Kesadaran dan Keikhlasan Menjalankan Peran

Baru-baru ini aku berkenalan dengan seorang ibu (ibunya teman sekolah anakku). Awalnya, karena baru kenal, obrolan kami hanya seputar hal-hal yang umum saja. Keesokkan harinya, kami berbincang tentang perkembangan anak-anak. Keesokkan harinya lagi , obrolan kami masih seputar perkembangan anak-anak.

Tapi anehnya, dalam setiap bahasan ia selalu mengatakan “Saya kan S2, jadi bla, bla, bla.” Jadi entah sudah berapa kali dalam obrolan kami hari itu ia menyebut “Saya kan S2.” Pada saat itu, kupikir ia hanya berusaha memperlihatkan bahwa ia adalah wanita terdidik. Ia berusaha memberitahu bahwa ia bukan orang “sembarangan”.

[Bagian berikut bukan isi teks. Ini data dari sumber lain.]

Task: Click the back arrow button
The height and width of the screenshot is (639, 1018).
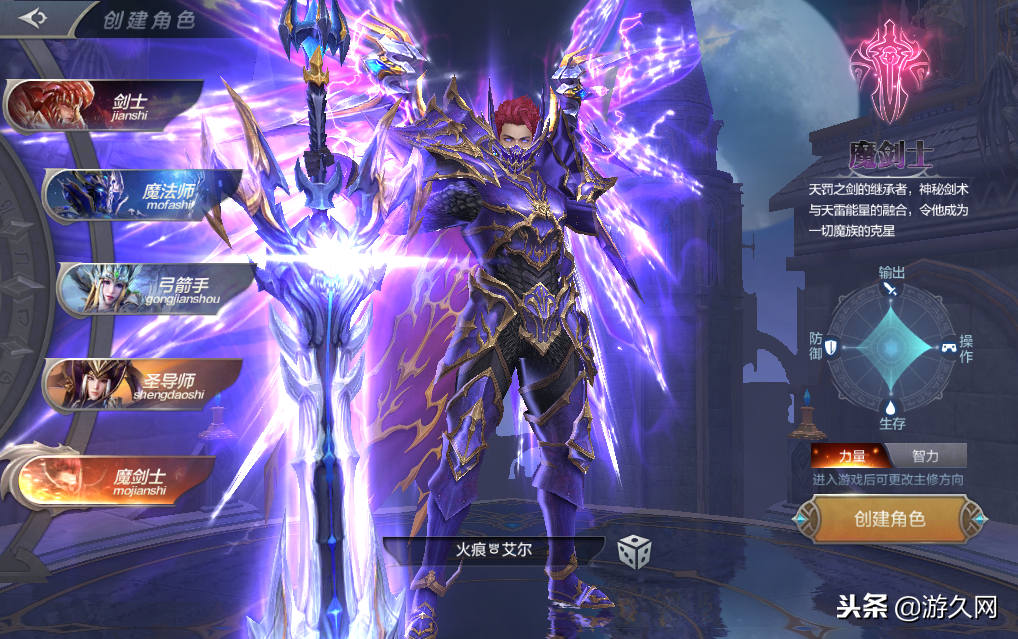Action: [33, 19]
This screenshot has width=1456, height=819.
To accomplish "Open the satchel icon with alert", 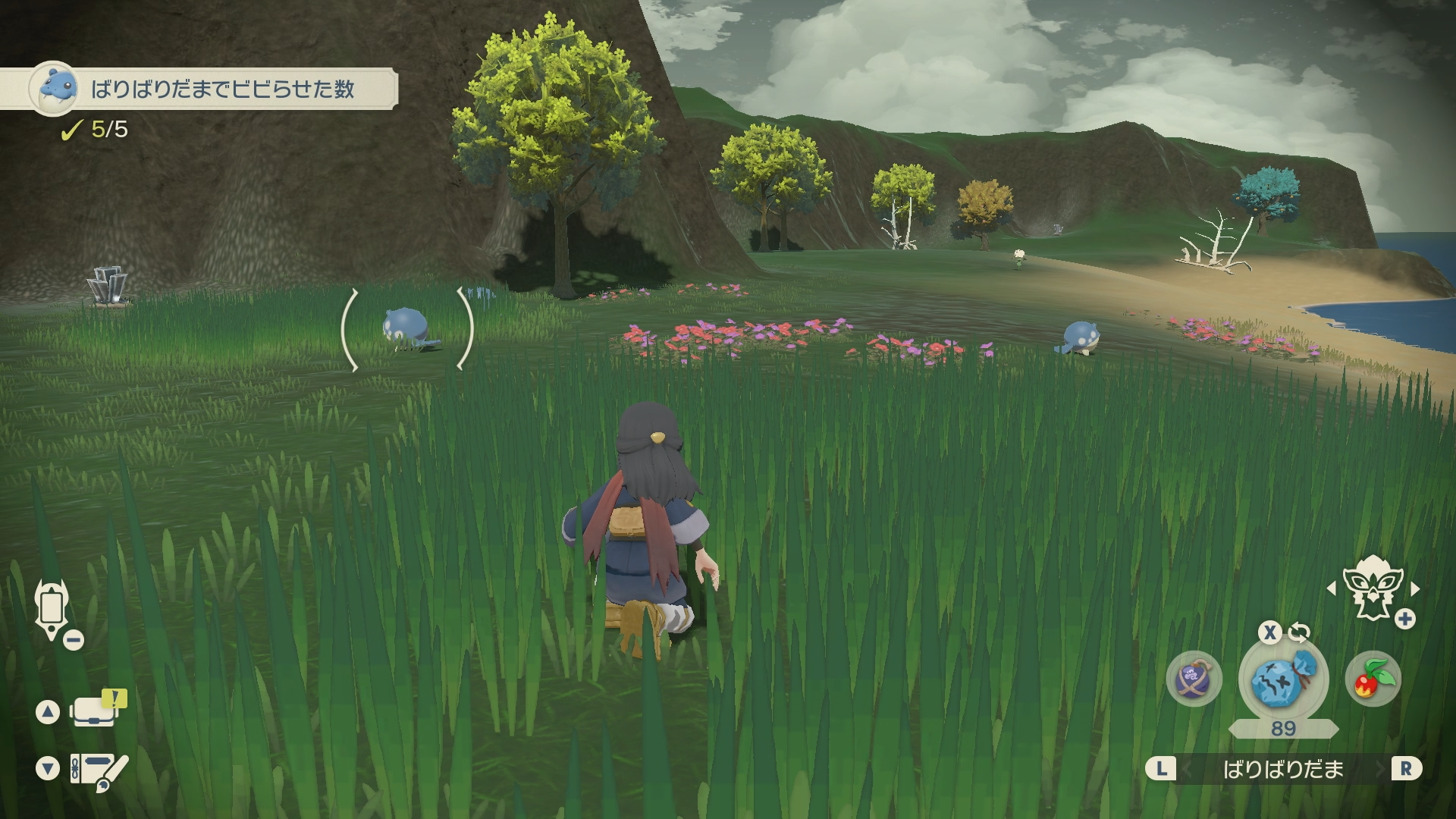I will tap(96, 711).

Keesokkan harinya, kami berkesempatan untuk bertemu lagi. Ia masih memakai gaya bahasa yang sama seperti kemarin, mengawali pembahasan sesuatu dengan “Saya kan S2”. Mungkin ia takut aku lupa, jadi perlu diulang-ulang. Aku jadi merasa tidak nyaman. Apa pentingnya kita menyebut diri kita lulusan S2 hanya karena kita memasukkan anak kita ke SDIT? Apa pentingnya menyebut diri kita lulusan S2 hanya karena semua anak-anaknya diikutkan kursus Matematika dan Bahasa Inggris sejak TK. Selain nggak penting juga nggak nyambung. Lama-lama aku berpikir, jangan-jangan Ibu ini “Stress”.

Suatu hari, tanpa disangka-sangka, ibu ini menghampiriku, katanya, “Saya perlu bicara, bisa?” sedikit bingung, aku mengiyakan.

Ternyata benar, ibu ini dalam keadaan tertekan. Depresi berat, sampai-sampai ia mengaku pernah berfikir untuk bunuh diri. Masya Allah. Akhirnya, aku undang ibu tersebut untuk silaturahmi ke rumahku, agar ia dapat lebih bebas mengeluarkan isi hatinya.
……

Ia mengawali kisahnya dengan mengatakan bahwa ia adalah anak orang tidak punya, dengan kemauan keras dan dukungan orang tuanya, ia dapat menyelesaikan studi S2-nya. Ia kemudian bekerja dan menjadi tulang punggung keluarga. Ia masih bekerja setelah menikah. Namun setelah memiliki anak, ia berhenti bekerja.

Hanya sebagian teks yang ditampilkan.